日常のコミュニケーションには、身ぶり手ぶりが活躍した。たとえば食堂で朝食を頼むときは、だいたいこんな調子だった。
ウエイトレス:いらっしゃいませ、何になさいますか?
ジョン:(指を2本示し、次に卵を割る動作をしてみせる)
ウエイトレス:2個の、えーと何かしら……そうか、卵ね。料理のしかたは?
ジョン:(天を仰ぎ、目をパチパチとまばたく。さらに上を指さす)
ウエイトレス:わかった! 目玉焼き(サニーサイドアップ)ね。
こんなやり方で、うまくいけば、みごとな半熟の目玉焼き(しかも卵2個分の!)と紅茶にありつくことができた。

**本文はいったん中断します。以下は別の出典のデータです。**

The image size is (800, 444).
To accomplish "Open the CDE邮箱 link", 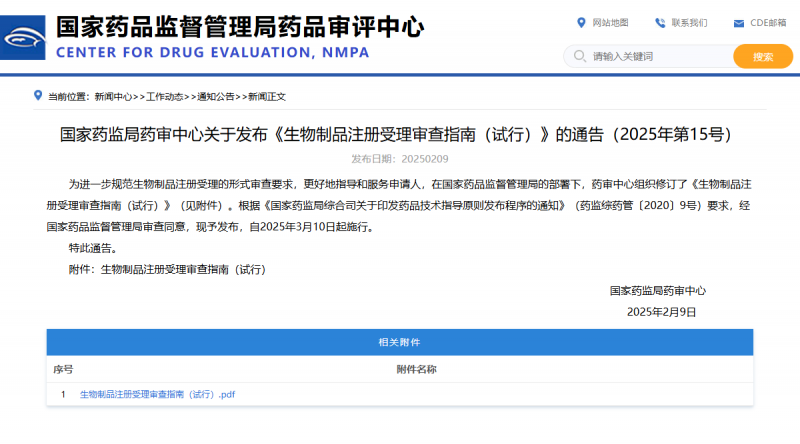I will pos(768,23).
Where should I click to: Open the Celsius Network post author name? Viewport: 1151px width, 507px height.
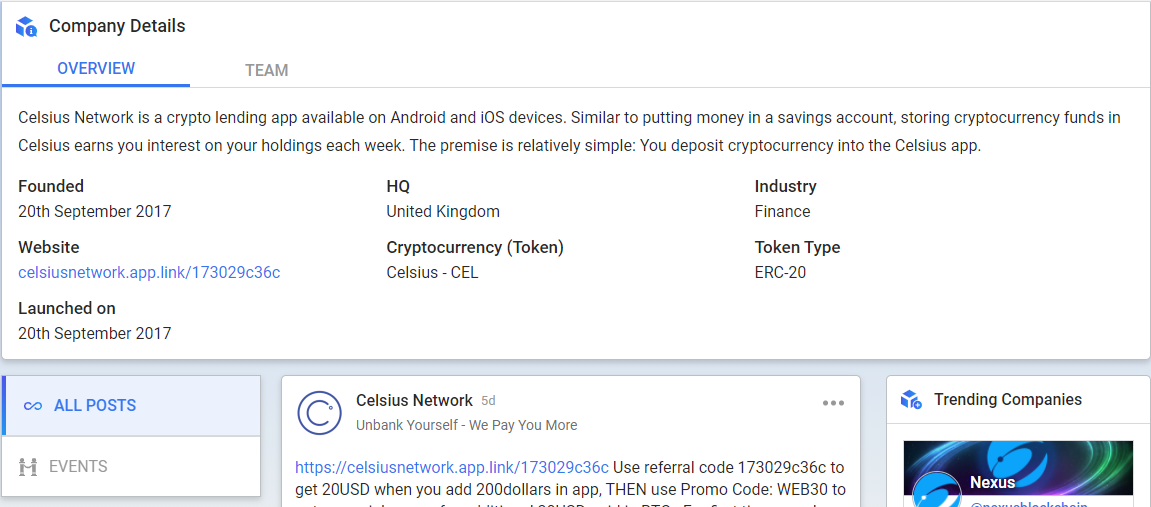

最後に一つ。沈黙は、なにも17年間続けなくてもいい。 「意識的に話さずにいること、集中して聴くことの良さを体感するのは、どこででもできるし、数分間でもかまいません。その沈黙の中に、私たちはお互いを見つけ、平和を見いだすでしょう」
ジョン・フランシスは静かに話を締めくくり、再びバンジョーを弾きはじめた。
・ジョン・フランシスのプレゼンテーション
・TEDxTokyo 2012 その他のプレゼンテーションはこちらで見られます
ジョン・フランシス(John Francis)
1946年、米国ペンシルベニア州フィラデルフィアの移民家庭に生まれる。71年、原油流出事故を目にしてショックを受け、翌年から車に乗るのをやめる。82年NPO「プラネットウォーク」を設立。 83年、西海岸から東に向けて歩く沈黙の旅を始め、90年東海岸に到着。その後、手作りの帆船でカリブ海を渡り、ベネズエラからアルゼンチンまで歩く。土地資源の博士号など三つの学位を取得、国連環境計画(UNEP)の親善大使なども務めた。そのユニークな旅路を『プラネット ウォーカー 無言で歩いて、アメリカ横断17年』として出版。現在も精力的に環境問題に取り組んでいる。